Data items:
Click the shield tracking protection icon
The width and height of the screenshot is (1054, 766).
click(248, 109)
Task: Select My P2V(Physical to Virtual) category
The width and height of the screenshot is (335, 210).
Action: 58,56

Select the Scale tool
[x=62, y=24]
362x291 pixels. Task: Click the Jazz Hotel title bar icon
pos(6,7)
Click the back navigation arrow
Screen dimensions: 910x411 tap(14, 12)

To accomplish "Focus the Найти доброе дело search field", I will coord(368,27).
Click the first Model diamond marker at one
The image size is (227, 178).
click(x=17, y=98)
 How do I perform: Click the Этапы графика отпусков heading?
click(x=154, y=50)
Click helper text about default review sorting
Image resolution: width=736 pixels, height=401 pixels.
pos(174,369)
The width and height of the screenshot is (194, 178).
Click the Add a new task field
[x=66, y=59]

* _Task objective_:
Beginning at the line that holds "Click the first Model diamond marker at one", reproduce each line of the records above down to and including the last one.

* _Solved problem_:
Click the first Model diamond marker at one
The image size is (227, 178).
click(x=17, y=98)
 How do I perform: Click the Этапы графика отпусков heading?
click(x=154, y=50)
Click helper text about default review sorting
Image resolution: width=736 pixels, height=401 pixels.
pos(174,369)
The width and height of the screenshot is (194, 178).
Click the Add a new task field
[x=66, y=59]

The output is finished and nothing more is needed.